FY15 Chapter 90 Local Transportation Aid

Yesterday, the administration released an additional $100 million of Chapter 90 funding to the cities and towns of the Commonwealth.  The house and senate authorized $300 million of Chapter 90 funding in last year’s transportation bond bill.  The Patrick administration indicated at the time that revenue was insufficient to support $300 million in borrowing and released $200 million.

Chapter 90 funds are appropriated to all cities and towns determined by a formula based on total population, road miles and the number of jobs in a community. The updated Chapter 90 FY2015 totals for the 2nd Suffolk and Middlesex communities are as follows:

Belmont: $799,518
Boston: $21,658,604
Watertown: $1,106,206

Below are the Chapter 90 funding totals over the last 10 years:

2006 – $175 million
2007 – $120 million
2008 – $150 million
2009 – $150 million
2010 – $150 million
2011 – $155 million
2012 – $200 million
2013 – $200 million
2014 – $200 million
2015 – $300 million

Andrew Bettinelli
Legislative Aide
Office of State Senator William N. Brownsberger


A comment from Will:One might wonder how this is possible given the state’s expanding deficit.
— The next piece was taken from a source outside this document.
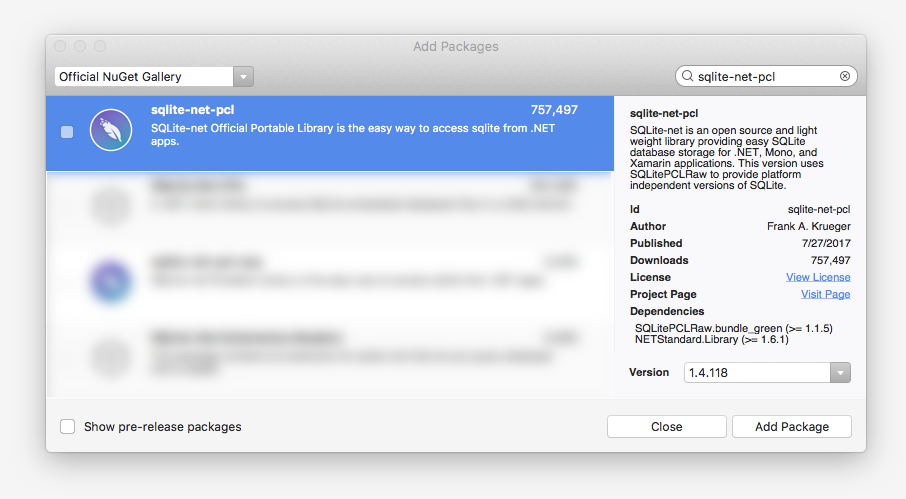Clear the search text with the x icon
Image resolution: width=906 pixels, height=499 pixels.
point(845,76)
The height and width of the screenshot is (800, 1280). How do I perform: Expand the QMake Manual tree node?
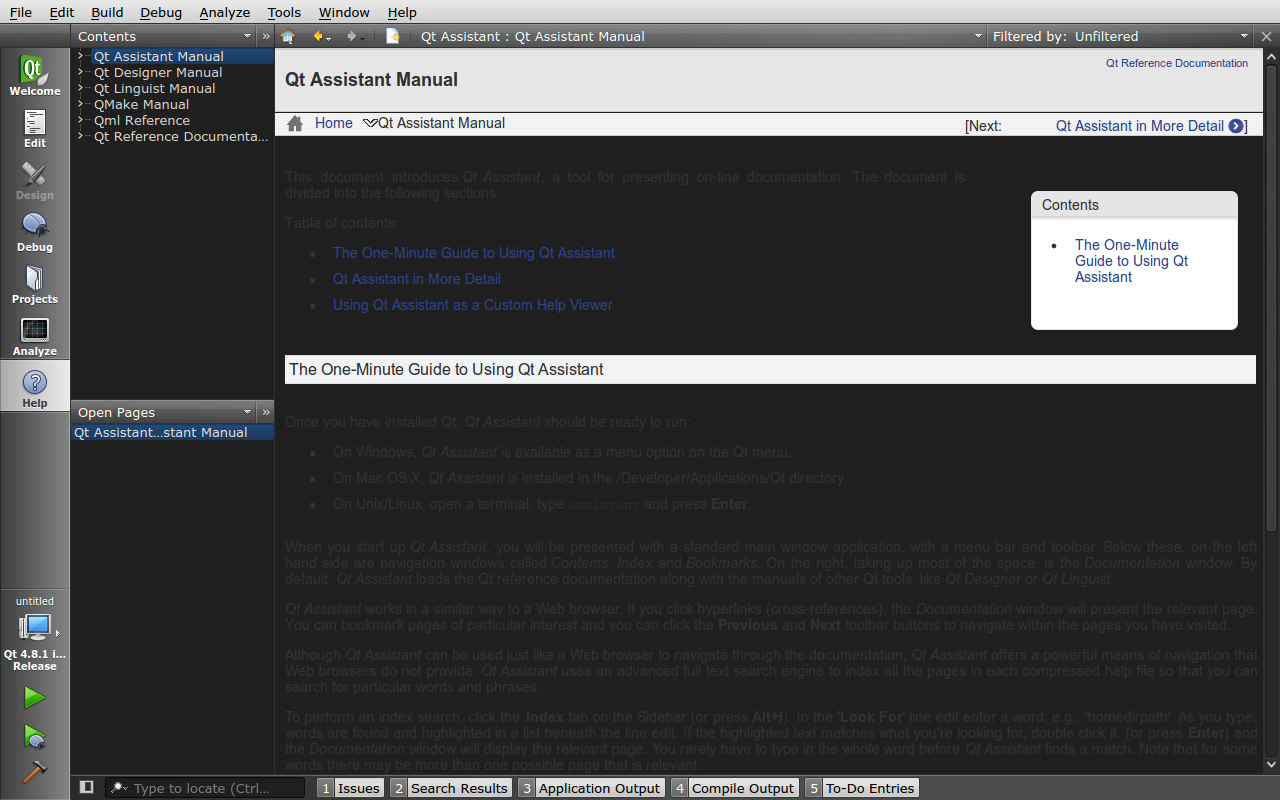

Fair question. The answer is that it comes out of long term bonded transportation funds instead of the operating budget. Whether we should be funding routine local road maintenance with state bonds is unclear to me — it’s a long standing practice

2 replies on “FY15 Chapter 90 Local Transportation Aid”
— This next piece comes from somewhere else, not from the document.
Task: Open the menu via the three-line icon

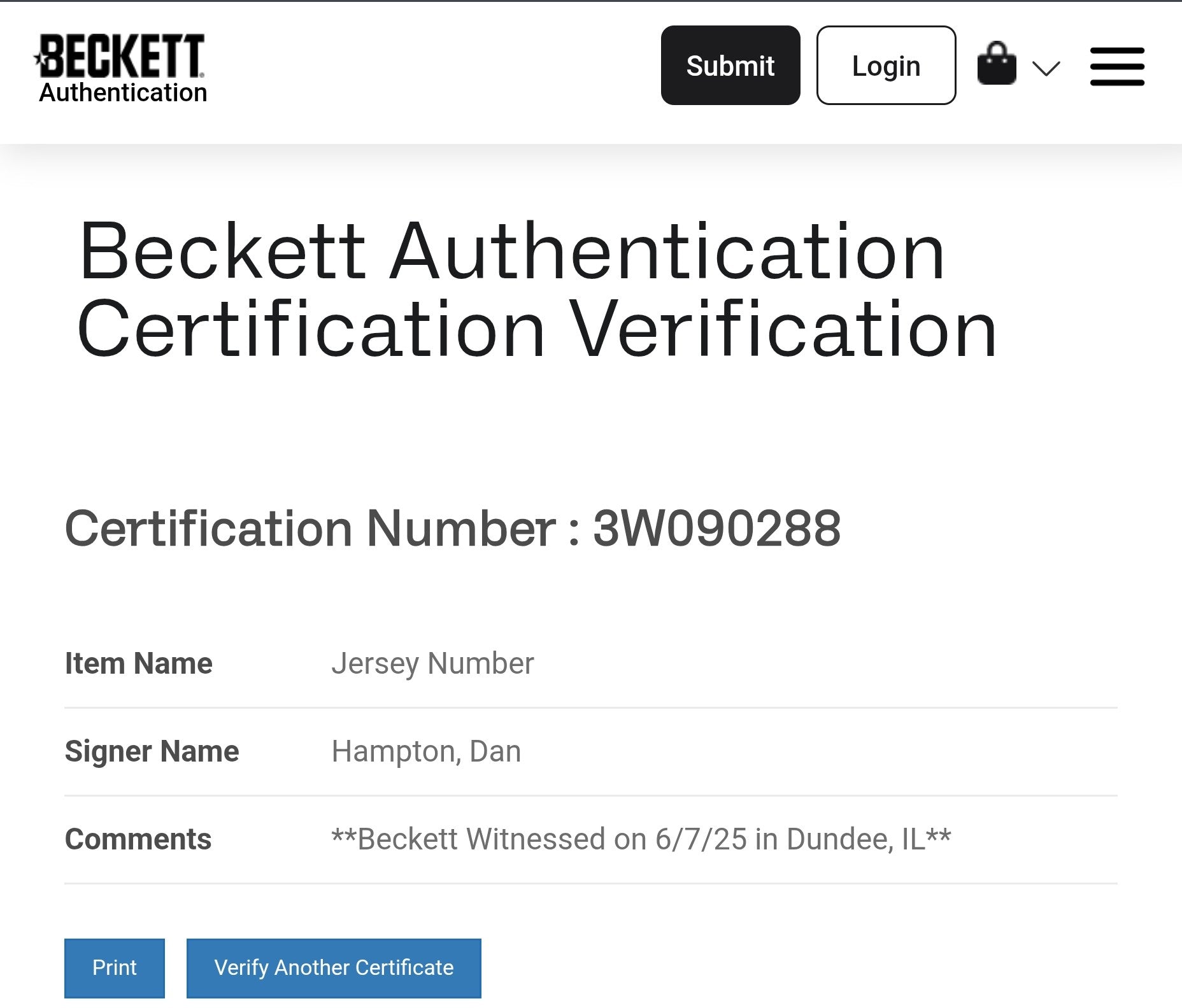Action: (1117, 64)
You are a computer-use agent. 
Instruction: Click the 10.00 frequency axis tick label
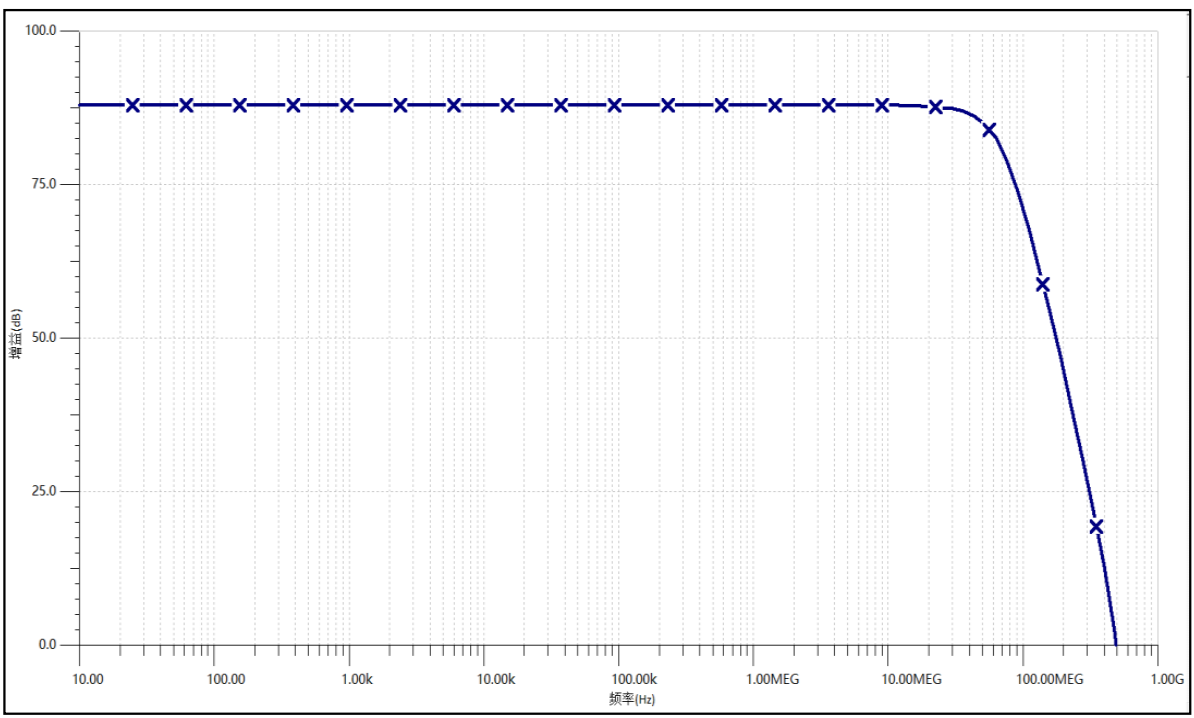tap(88, 680)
  1. The Ch. 90 funding law needs fixing. Fore example, Cambridge should have some of its ch. 90 money directed to the MBTA because their zoning (parking) laws and other policies are anti-car, resulting in more burden on the MBTA serving it.

    1. Interesting thing: As I understand it, this is an administratively developed formula, that the legislature has never actually approved. Revising local aid formulae is such a nightmare politically, that no one has been eager to tamper with it for many years. My recollection is that it was first used in the 90s, but that may be incorrect.